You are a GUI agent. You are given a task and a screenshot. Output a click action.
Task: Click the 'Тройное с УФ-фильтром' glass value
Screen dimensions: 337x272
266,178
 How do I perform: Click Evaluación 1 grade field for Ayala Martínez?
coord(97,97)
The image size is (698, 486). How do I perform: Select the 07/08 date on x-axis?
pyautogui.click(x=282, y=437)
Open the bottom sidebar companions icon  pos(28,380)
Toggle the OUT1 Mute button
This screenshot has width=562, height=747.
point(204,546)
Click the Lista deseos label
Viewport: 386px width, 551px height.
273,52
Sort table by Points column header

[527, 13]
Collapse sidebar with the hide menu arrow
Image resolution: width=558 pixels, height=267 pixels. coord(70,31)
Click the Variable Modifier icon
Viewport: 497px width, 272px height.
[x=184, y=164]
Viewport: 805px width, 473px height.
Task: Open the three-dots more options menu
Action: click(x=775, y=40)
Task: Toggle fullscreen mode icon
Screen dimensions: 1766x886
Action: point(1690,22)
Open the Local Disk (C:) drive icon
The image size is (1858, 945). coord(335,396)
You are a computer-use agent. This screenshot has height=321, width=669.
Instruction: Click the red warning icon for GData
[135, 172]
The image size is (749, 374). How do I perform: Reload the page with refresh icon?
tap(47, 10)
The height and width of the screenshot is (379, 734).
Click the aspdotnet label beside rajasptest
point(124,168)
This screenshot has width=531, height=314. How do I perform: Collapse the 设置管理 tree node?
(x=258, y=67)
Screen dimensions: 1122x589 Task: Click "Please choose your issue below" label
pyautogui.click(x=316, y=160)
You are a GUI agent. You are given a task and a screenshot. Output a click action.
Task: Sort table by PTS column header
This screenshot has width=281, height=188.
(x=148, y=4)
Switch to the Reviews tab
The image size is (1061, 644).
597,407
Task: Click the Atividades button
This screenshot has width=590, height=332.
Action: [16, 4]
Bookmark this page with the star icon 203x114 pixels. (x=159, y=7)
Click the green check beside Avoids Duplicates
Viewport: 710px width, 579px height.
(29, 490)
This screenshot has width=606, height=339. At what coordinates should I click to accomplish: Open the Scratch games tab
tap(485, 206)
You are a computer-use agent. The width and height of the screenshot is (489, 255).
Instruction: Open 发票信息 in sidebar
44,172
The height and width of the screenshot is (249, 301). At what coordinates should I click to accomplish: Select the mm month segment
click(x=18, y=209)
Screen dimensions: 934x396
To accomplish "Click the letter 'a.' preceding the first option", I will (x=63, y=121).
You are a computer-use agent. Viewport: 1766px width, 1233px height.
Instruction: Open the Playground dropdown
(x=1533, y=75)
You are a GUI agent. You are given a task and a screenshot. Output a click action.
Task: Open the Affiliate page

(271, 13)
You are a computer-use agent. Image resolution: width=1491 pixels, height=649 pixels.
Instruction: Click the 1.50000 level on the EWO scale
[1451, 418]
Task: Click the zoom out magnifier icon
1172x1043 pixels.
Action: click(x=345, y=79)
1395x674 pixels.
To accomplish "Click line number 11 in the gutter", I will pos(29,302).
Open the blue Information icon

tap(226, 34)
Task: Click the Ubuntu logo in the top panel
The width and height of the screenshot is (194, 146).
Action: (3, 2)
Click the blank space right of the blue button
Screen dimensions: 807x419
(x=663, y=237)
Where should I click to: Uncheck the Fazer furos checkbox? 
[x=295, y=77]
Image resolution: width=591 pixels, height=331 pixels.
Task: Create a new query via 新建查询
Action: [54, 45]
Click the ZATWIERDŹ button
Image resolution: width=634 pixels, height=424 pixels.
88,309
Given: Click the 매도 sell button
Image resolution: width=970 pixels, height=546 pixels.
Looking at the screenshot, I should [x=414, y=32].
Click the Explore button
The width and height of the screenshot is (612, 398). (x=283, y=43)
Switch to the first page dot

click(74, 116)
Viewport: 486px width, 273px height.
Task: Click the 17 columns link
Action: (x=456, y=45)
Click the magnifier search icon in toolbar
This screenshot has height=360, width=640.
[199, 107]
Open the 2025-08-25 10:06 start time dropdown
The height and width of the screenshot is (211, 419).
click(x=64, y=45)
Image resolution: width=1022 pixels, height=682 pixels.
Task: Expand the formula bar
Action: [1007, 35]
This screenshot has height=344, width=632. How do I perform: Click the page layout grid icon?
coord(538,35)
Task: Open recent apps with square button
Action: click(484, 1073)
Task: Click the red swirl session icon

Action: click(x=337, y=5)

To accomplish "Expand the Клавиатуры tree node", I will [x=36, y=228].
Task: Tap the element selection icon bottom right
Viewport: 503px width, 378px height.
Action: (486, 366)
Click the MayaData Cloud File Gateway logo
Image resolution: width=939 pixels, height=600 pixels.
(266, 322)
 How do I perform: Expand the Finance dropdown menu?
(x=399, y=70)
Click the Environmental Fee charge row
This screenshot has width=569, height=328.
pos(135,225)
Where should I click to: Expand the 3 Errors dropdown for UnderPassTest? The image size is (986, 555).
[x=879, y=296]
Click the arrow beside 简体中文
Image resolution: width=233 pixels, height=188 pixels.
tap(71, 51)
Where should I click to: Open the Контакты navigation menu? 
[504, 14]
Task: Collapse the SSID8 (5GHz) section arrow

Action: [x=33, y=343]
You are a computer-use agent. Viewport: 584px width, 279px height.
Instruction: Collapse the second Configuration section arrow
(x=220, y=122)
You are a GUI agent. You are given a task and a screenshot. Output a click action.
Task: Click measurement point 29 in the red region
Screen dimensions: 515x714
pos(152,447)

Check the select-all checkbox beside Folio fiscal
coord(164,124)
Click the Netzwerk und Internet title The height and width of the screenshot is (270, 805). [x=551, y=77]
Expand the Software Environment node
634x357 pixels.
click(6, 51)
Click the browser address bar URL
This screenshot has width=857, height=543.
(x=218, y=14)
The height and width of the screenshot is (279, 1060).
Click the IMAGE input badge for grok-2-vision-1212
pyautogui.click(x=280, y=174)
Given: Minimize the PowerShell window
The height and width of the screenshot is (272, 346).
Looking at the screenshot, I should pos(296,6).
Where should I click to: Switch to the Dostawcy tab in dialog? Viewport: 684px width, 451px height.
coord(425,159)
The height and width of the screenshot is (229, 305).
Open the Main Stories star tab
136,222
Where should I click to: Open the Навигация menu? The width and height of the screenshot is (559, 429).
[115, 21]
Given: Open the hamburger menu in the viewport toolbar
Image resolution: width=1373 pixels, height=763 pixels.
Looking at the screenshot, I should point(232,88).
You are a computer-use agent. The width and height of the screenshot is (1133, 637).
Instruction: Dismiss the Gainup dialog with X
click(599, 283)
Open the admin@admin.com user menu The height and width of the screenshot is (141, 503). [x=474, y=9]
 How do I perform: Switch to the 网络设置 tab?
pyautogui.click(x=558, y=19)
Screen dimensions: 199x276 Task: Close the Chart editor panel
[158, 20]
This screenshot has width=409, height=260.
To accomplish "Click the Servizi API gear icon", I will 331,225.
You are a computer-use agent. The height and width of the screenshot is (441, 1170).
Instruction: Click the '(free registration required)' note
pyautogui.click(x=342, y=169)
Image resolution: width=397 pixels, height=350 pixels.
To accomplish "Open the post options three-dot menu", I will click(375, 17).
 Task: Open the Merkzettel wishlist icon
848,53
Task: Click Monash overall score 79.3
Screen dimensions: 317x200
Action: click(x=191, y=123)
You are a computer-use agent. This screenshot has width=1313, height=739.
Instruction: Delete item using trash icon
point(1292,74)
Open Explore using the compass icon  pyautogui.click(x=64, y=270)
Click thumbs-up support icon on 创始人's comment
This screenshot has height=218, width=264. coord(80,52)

* _Job_
Arrange the lines starting at the line containing "is (489, 255)." and ending at the line containing "Action: (x=456, y=45)", both included, as a Markdown table with the columns Index and Line. Put a running row number under Index and the text of each line under Line, and leave out blank lines.

* _Task output_
| Index | Line |
|---|---|
| 1 | You are a computer-use agent. The width and height of the screenshot is (489, 255). |
| 2 | Instruction: Open 发票信息 in sidebar |
| 3 | 44,172 |
| 4 | The height and width of the screenshot is (249, 301). At what coordinates should I click to accomplish: Select the mm month segment |
| 5 | click(x=18, y=209) |
| 6 | Screen dimensions: 934x396 |
| 7 | To accomplish "Click the letter 'a.' preceding the first option", I will (x=63, y=121). |
| 8 | You are a computer-use agent. Viewport: 1766px width, 1233px height. |
| 9 | Instruction: Open the Playground dropdown |
| 10 | (x=1533, y=75) |
| 11 | You are a GUI agent. You are given a task and a screenshot. Output a click action. |
| 12 | Task: Open the Affiliate page |
| 13 | (271, 13) |
| 14 | You are a computer-use agent. Image resolution: width=1491 pixels, height=649 pixels. |
| 15 | Instruction: Click the 1.50000 level on the EWO scale |
| 16 | [1451, 418] |
| 17 | Task: Click the zoom out magnifier icon |
| 18 | 1172x1043 pixels. |
| 19 | Action: click(x=345, y=79) |
| 20 | 1395x674 pixels. |
| 21 | To accomplish "Click line number 11 in the gutter", I will pos(29,302). |
| 22 | Open the blue Information icon |
| 23 | tap(226, 34) |
| 24 | Task: Click the Ubuntu logo in the top panel |
| 25 | The width and height of the screenshot is (194, 146). |
| 26 | Action: (3, 2) |
| 27 | Click the blank space right of the blue button |
| 28 | Screen dimensions: 807x419 |
| 29 | (x=663, y=237) |
| 30 | Where should I click to: Uncheck the Fazer furos checkbox?  |
| 31 | [x=295, y=77] |
| 32 | Image resolution: width=591 pixels, height=331 pixels. |
| 33 | Task: Create a new query via 新建查询 |
| 34 | Action: [54, 45] |
| 35 | Click the ZATWIERDŹ button |
| 36 | Image resolution: width=634 pixels, height=424 pixels. |
| 37 | 88,309 |
| 38 | Given: Click the 매도 sell button |
| 39 | Image resolution: width=970 pixels, height=546 pixels. |
| 40 | Looking at the screenshot, I should [x=414, y=32]. |
| 41 | Click the Explore button |
| 42 | The width and height of the screenshot is (612, 398). (x=283, y=43) |
| 43 | Switch to the first page dot |
| 44 | click(74, 116) |
| 45 | Viewport: 486px width, 273px height. |
| 46 | Task: Click the 17 columns link |
| 47 | Action: (x=456, y=45) |